O Carnaval dos sonhos dos novos tempos

 

BLOG  ORLANDO  TAMBOSI

Se eu pudesse, daria o exemplo. Pularia segundo a minha herança cultural verdadeira, que é a de descendente de operários e camponeses italianos. A crônica de Fernando Tosetto para a revista Crusoé:


O amigo não se ofenda se eu acreditar que você pulou Carnaval. Eu pulo também – não como folião, mas como furão, como quem dá o cano e falta ao compromisso. É que não me dou bem com o trugundum, não suporto o calor, não tenho mais vitalidade, ficar bêbado está cada vez mais chato e, cá entre nós, tenho um certo receio de contrair hanseníase do suor e da saliva alheios. Mas isso sou eu; o amigo talvez seja diferente. O amigo talvez tenha sido bravo e corajoso e se esbaldado nos bloquinhos; se comovido e aberto os braços em êxtase na avenida; se desmanchado ante o esplendor que nela fulgiu e, ah, tenha enfim sido um folião à vera, um folião de mãos cheias.
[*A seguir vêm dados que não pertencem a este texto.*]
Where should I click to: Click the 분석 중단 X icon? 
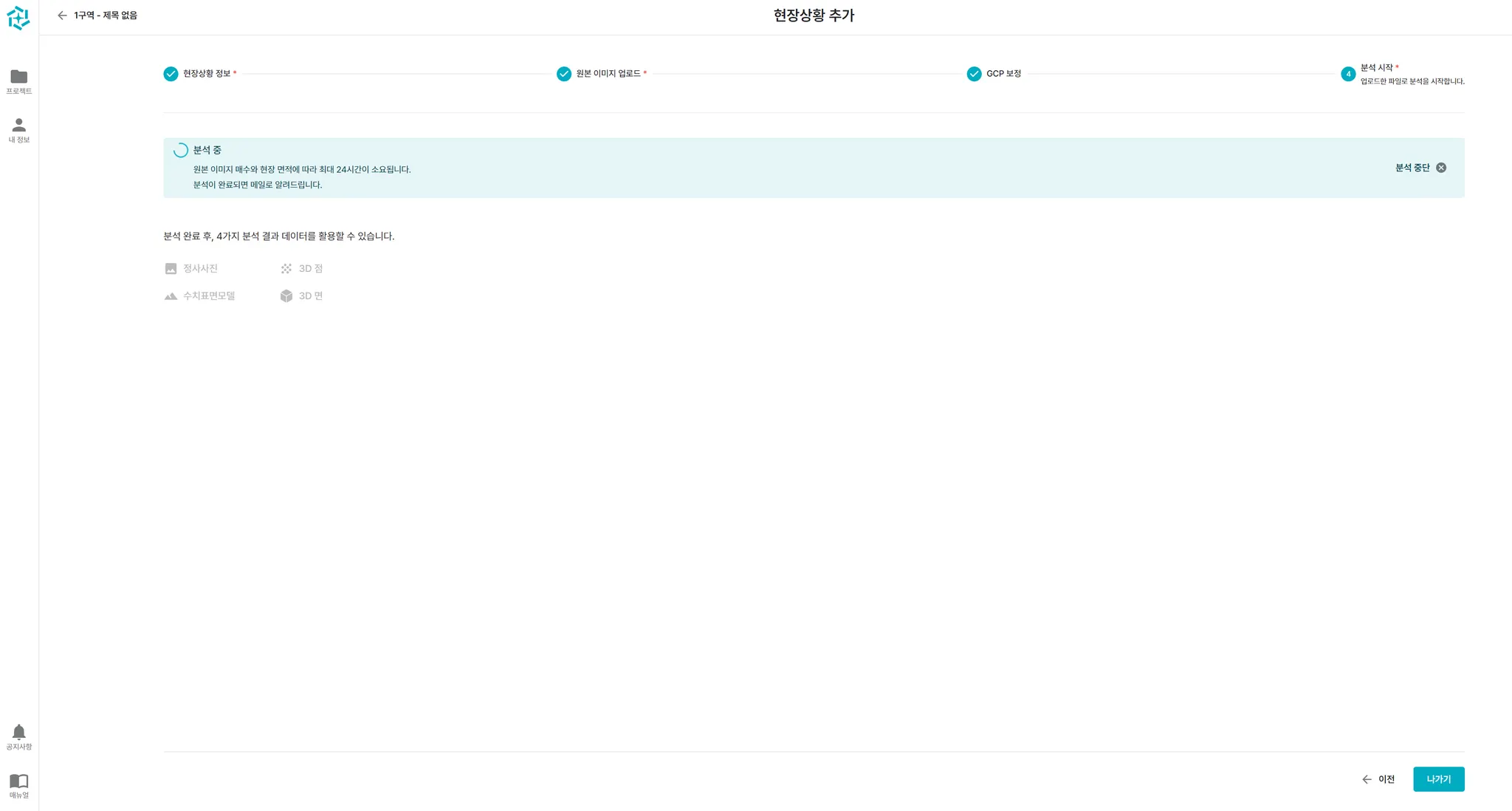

Bem, se foi assim, espero que o amigo tenha, ao menos, pulado o Carnaval com consciência. Que tenha respeitado as minorias e pulado seu Carnaval segundo a sua própria herança cultural, sem se apropriar de nada que seja dos outros. Essa, aliás, é outra razão para eu não pular Carnaval: para ser fiel à minha herança eu teria que me fantasiar de paulistano, ou seja, pôr terno, colete, gravata, sapato Vulcabrás e pastinha 007 (ou carregar uma pizza). Não é, como direi, a indumentária do desbunde.

Mas falemos do amigo: não reforçou os estereótipos, reforçou? Não invisibilizou nenhum grupo étnico, invisibilizou? Vejamos: não pulou fantasiado de índio, pulou? (A menos que o amigo seja índio. É?) Não pulou fantasiado de divindade pagã, pulou? (A menos que o amigo seja uma divindade pagã. É? Se for, não me fulmine.) Não pulou de abadá, pulou? (A menos que o amigo só se vista de abadá: durma de abadá, acorde de abadá, vá trabalhar de abadá, vá a casamento e a enterro de abadá. É isso?) Não pulou vestido de mulher, pulou? (A menos que o amigo seja mulher. É?) Não pulou vestido de padre, pulou? (A menos que o amigo seja padre; se for, a bênção.) Não pulou vestido de tirolês, pulou? (A menos que o amigo seja tirolês. Se for, cante um yodel. Eu gosto.) Não pulou fantasiado de boy band coreana, pulou? (A menos que o amigo seja uma boy band coreana. Se for, cante comigo a marchinha do identitário: “ei, você aí, me dá um dinheiro aí”).

Espero sinceramente que a resposta a todas essas perguntas (e a qualquer outra pergunta parecida com essas) tenha sido um sonoro, decidido e democrático não. E que o amigo tenha pulado Carnaval como o que é, seja lá o que o amigo for.

Não pense porém que digo tudo isto como uma forma irônica de desaprovar ou debochar dessas precauções. Não, não, não. Eu as estimulo de verdade, com sinceridade, quase de modo militante. É que acredito que toda restrição, toda proibição, todo empecilho, toda autocensura é uma oportunidade para o exercício da criatividade. Ela te permite ser original e sambar na cara dos estereótipos e dos automatismos. E se o amigo conseguir fugir dos estereótipos e dos automatismos do Carnaval – logo dos do Carnaval! – já fez um bem a si mesmo e, por tabela, a toda a sociedade.

Sou tão sincero no que digo que eu mesmo, se pulasse Carnaval, daria o exemplo. Eu pularia segundo a minha herança cultural verdadeira, que é a de descendente de operários e camponeses italianos (o meu pai era faz-tudo; meu avô, carpinteiro; meu parente mais parrudo era o bisavô vinhateiro): sairia de macacão de brim, camisa xadrez, boné, sapatão e uma chave de boca no bolso de trás das calças. Original até umas horas: quem já viu folião operário? Nem em filme do Guarnieri. Mereceria, no mínimo, algum prêmio ou reportagem.

E outra: eu bem podia sair do meu rolê no bloquinho com um emprego de encanador ou de funileiro. Samba no pé, respeito à diversidade e carteira assinada: o Carnaval dos sonhos dos novos tempos.